Jean-Claude Juncker e Martin Schulz, os candidatos a presidente da Comissão Europeia (CE) designados pelo Partido Popular Europeu (PPE) e Partido Socialista Europeu (PSE), respetivamente, discordaram esta quarta-feira sobre as causas da crise no primeiro debate televisivo em que participaram.

Juncker e Schulz enfrentaram-se no primeiro dos cinco debates programados para os candidatos a presidente da próxima CE, num confronto realizado na biblioteca Solvay de Bruxelas e emitido pelo canal de televisão France 24 e pela Rádio France Internacional.

Juncker defendeu que uma política frouxa e a despesa pública foram para alguns países fatores decisivos para o início da crise, enquanto Schulz sublinhou que a raiz do problema na zona euro foi provocado pela especulação financeira.

«A falta de disciplina orçamental teve as suas consequências. Tivemos de aplicar receitas muito duras para começar a ver sinais positivos de crescimento e de redução do desemprego», defendeu o ex-presidente do Eurogrupo e primeiro-ministro do Luxemburgo.

«Não estou de acordo com o senhor Juncker. A correia de transmissão entre a dívida soberana e a bancária fez ir pelos ares países com contas sólidas.Foi a especulação financeira que levou ao desastre países com contas sólidas», assegurou, por seu lado, Schulz, presidente do Parlamento Europeu.

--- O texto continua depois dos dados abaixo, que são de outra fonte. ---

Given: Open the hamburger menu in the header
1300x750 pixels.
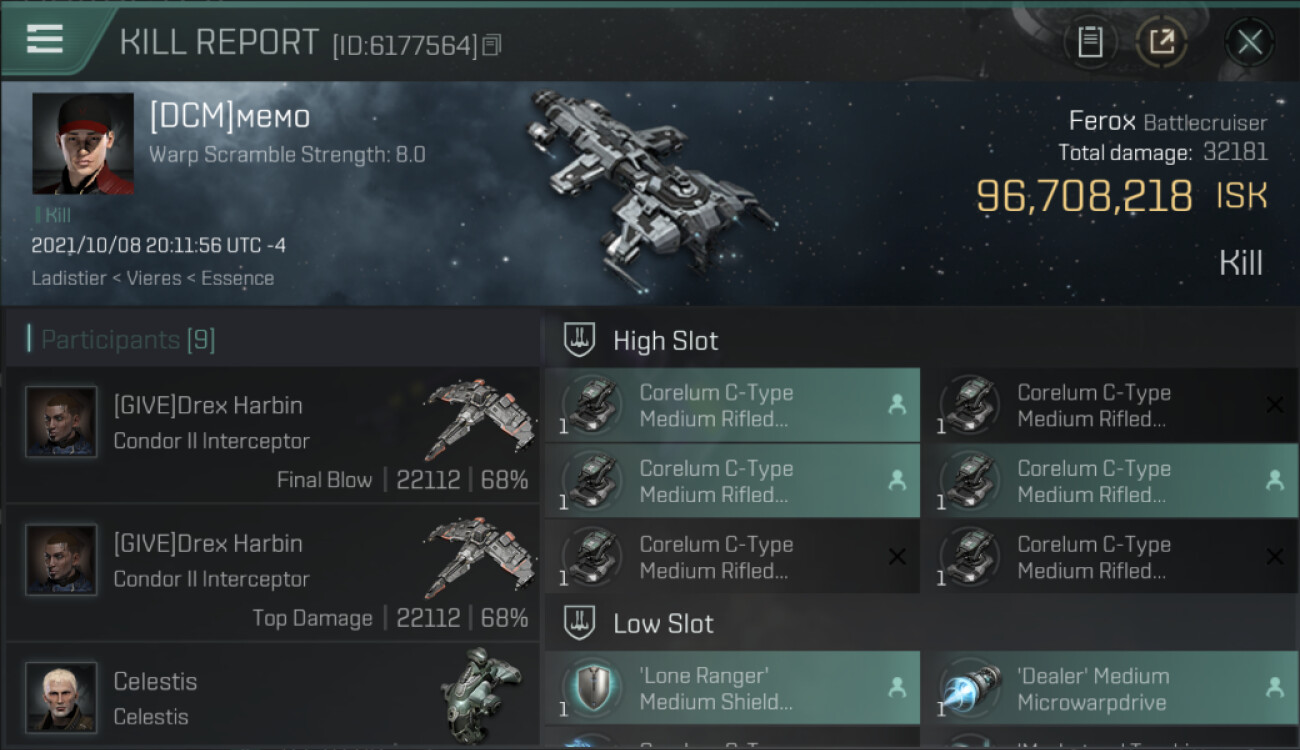Looking at the screenshot, I should point(45,39).
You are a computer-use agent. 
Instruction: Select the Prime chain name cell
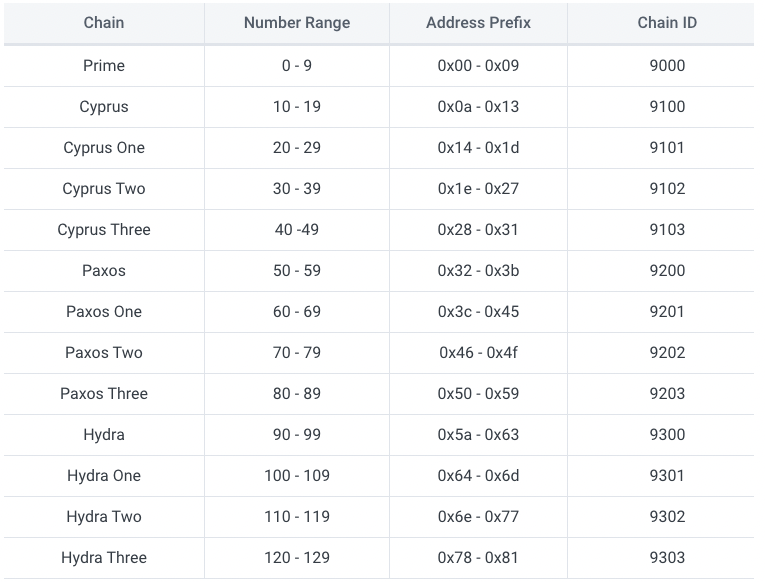104,66
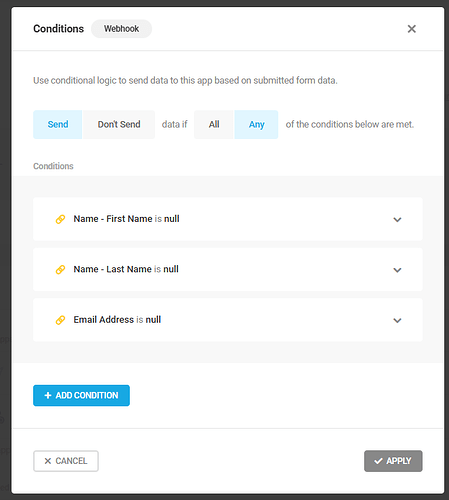Click the Webhook tag label
This screenshot has height=500, width=449.
[122, 29]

Os dois candidatos mostraram-se favoráveis a uma receita combinada de disciplina fiscal e crescimento, ainda que o candidato do PPE tenha posto o acento tónico no rigor das contas públicas e o do PSE no investimento.

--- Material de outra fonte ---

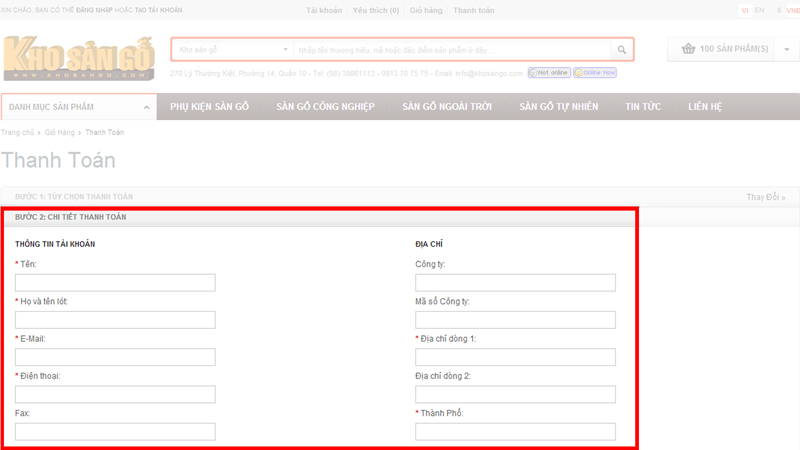Click the shopping cart basket icon

pos(688,49)
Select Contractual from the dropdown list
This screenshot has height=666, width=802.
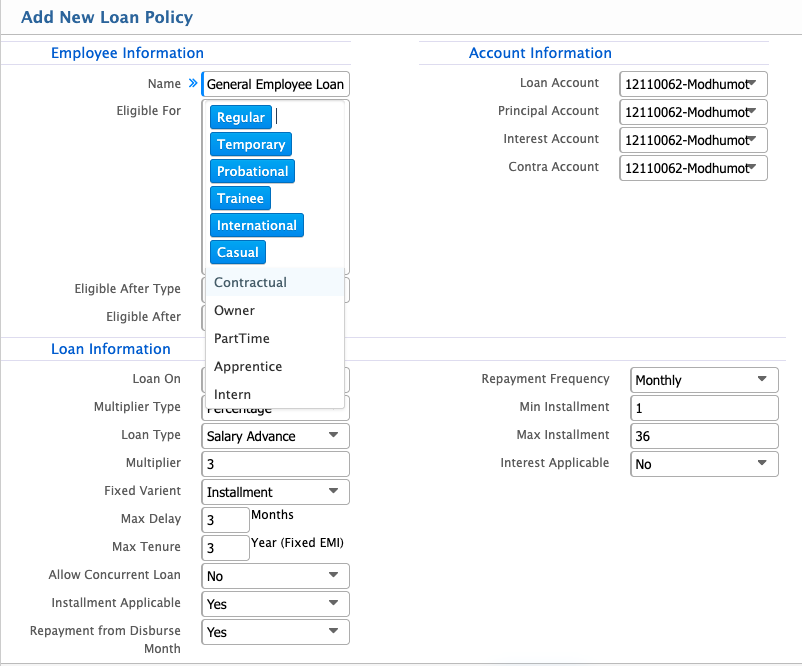coord(251,283)
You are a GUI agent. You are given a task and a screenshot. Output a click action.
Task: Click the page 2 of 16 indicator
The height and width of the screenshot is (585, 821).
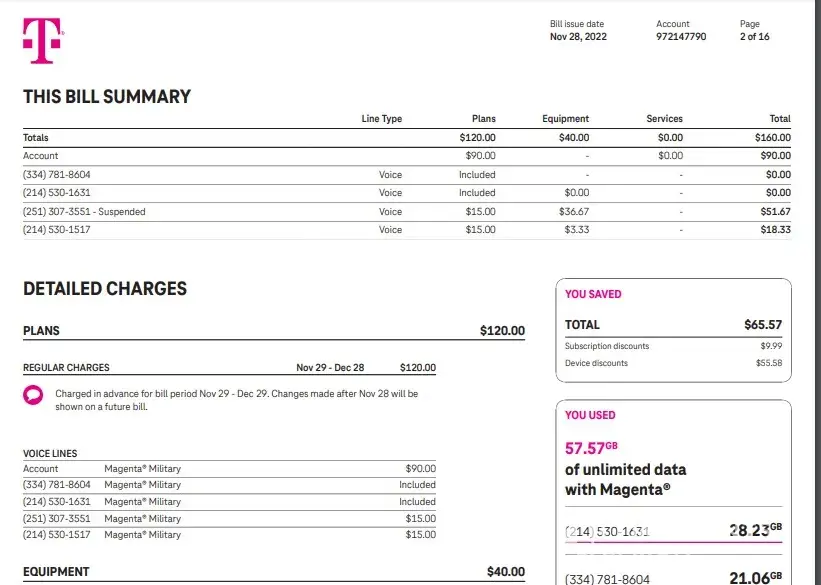coord(754,37)
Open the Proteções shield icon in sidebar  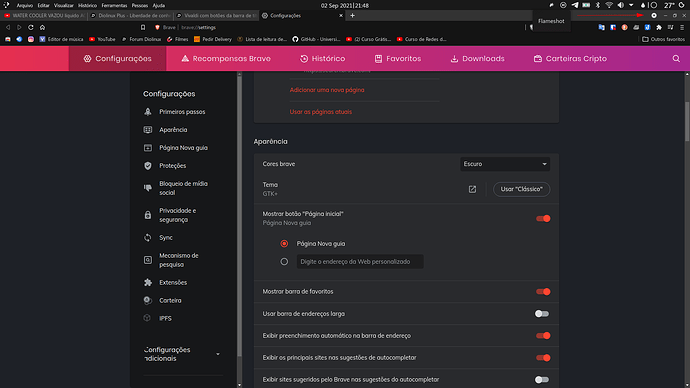click(148, 166)
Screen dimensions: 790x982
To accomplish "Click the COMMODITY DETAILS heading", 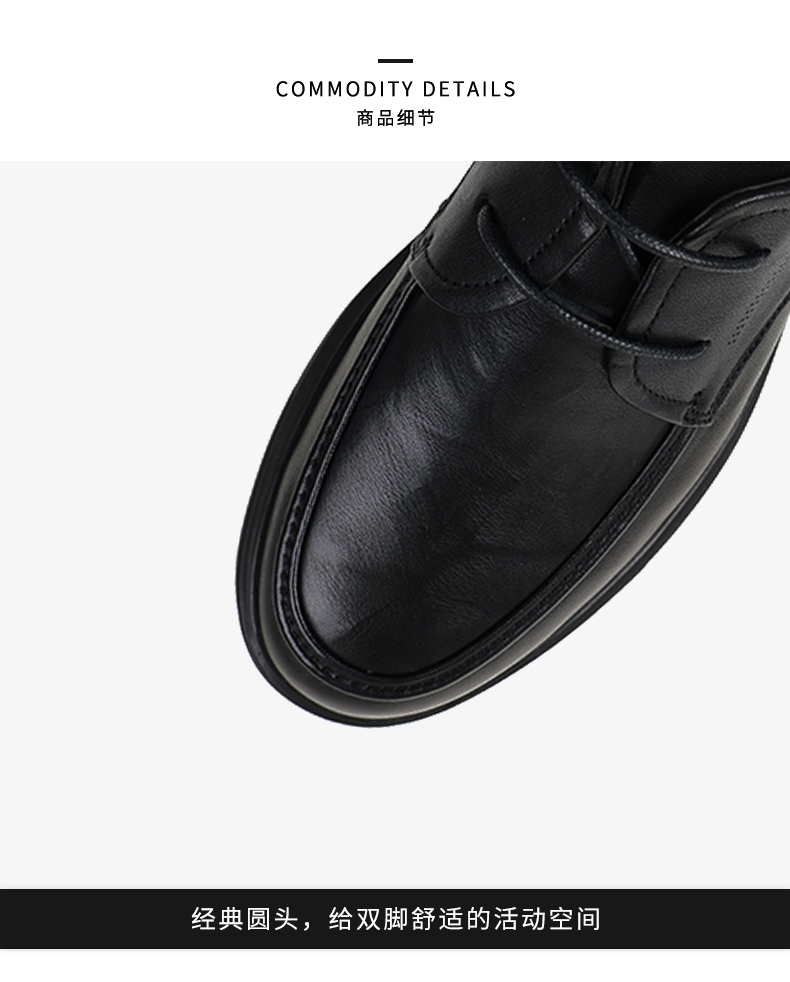I will 395,89.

O défice francês e a possibilidade de uma flexibilização para o objetivo do cumprimento por parte da CE foram protagonistas do debate.

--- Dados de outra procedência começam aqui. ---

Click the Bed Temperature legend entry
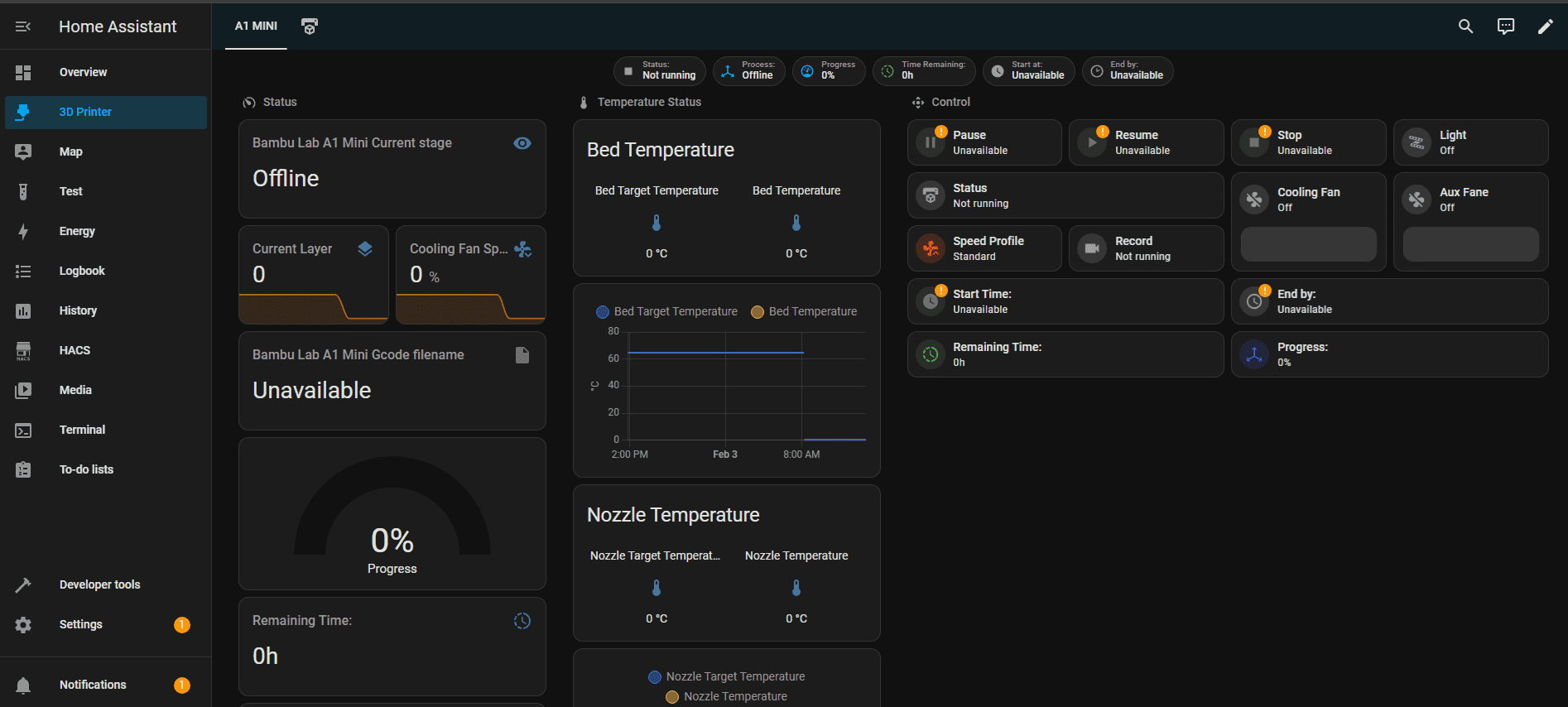The image size is (1568, 707). click(x=804, y=311)
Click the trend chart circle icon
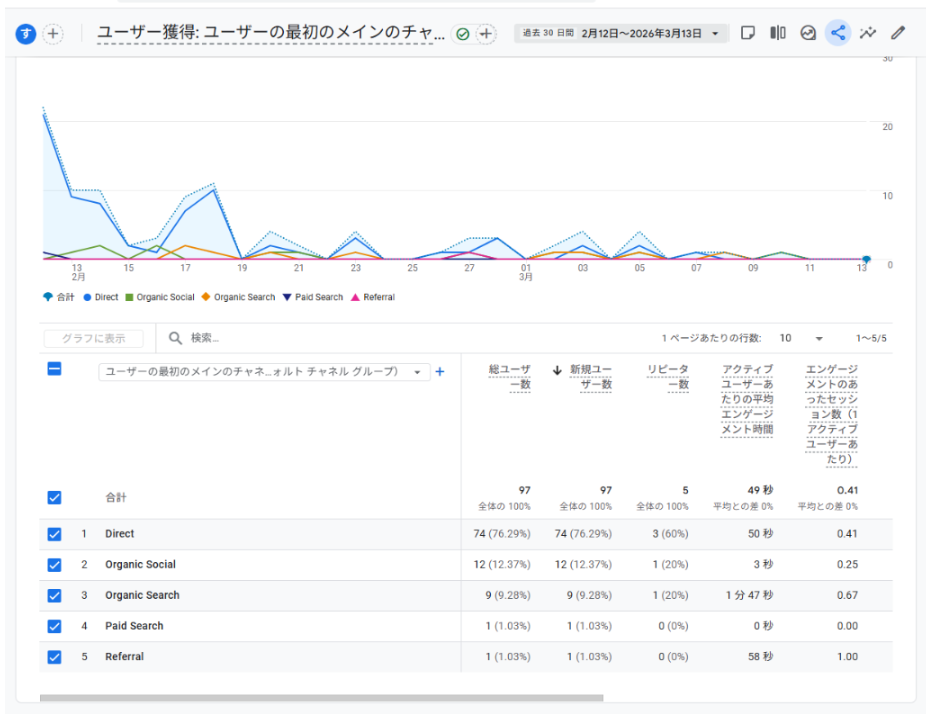The image size is (928, 714). 808,33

Juncker pôs em dúvida que a Comissão Europeia dê uma nova prerrogativa à França para que esta cumpra com a meta de 3% de défice, enquanto Schulz abriu a porta à flexibilização caso isso ajude o novo Governo francês a por em marcha o seu plano para o crescimento e a criação de emprego.

Por outro lado, os candidatos à liderança da Comissão Europeia mostraram-se de acordo com um grande número de assuntos e cerraram fileiras em torno do euro, considerando ambos que esta moeda salvou a União Europeia de uma crise ainda maior.

Tanto as críticas ao euro como à livre circulação são denominadores comuns do discurso de eurocéticos e da extrema direita, tendências que poderão registar um aumento de votos nas próximas eleições europeias a realizar de 22 a 25 de maio nos 28 países da UE.

Juncker, luxemburguês, e Schulz, alemão, declararam, antes do fim do debate, quais as suas prioridades caso sejam eleitos presidente da CE.

«Defenderei que a Europa não deve ocupar-se de tudo. A UE deve direcionar-se para os grandes temas, como o crescimento económico e o emprego, a energia ou as alterações climáticas, mas não deve imiscuir-se na vida quotidiana dos europeus», disse Juncker.

«Quero abrir as portas da Comissão. Torná-la visível e audível aos cidadãos», desejou, por seu turno, Schulz, que anunciou a luta contra o desemprego, sobretudo entre os mais jovens, como uma das prioridades.

Nestas eleições europeias e pela primeira vez os partidos anunciaram os candidatos à presidência da Comissão com o objetivo de vincular diretamente o voto dos cidadãos com a escolha do próximo chefe do Executivo europeu.

Juncker e Schulz voltarão a defrontar-se na televisão holandesa a 28 de abril e depois participarão em debates nas televisões alemãs ORF e ZDF a 8 de maio, e na ARD a 20 de maio.

A 15 de maio realizar-se-á em Bruxelas outro debate que será transmitido pela Eurovisão e em que participarão também os candidatos dos liberais (ALDE), da Esquerda Unitária (GUE) e dos Verdes europeus.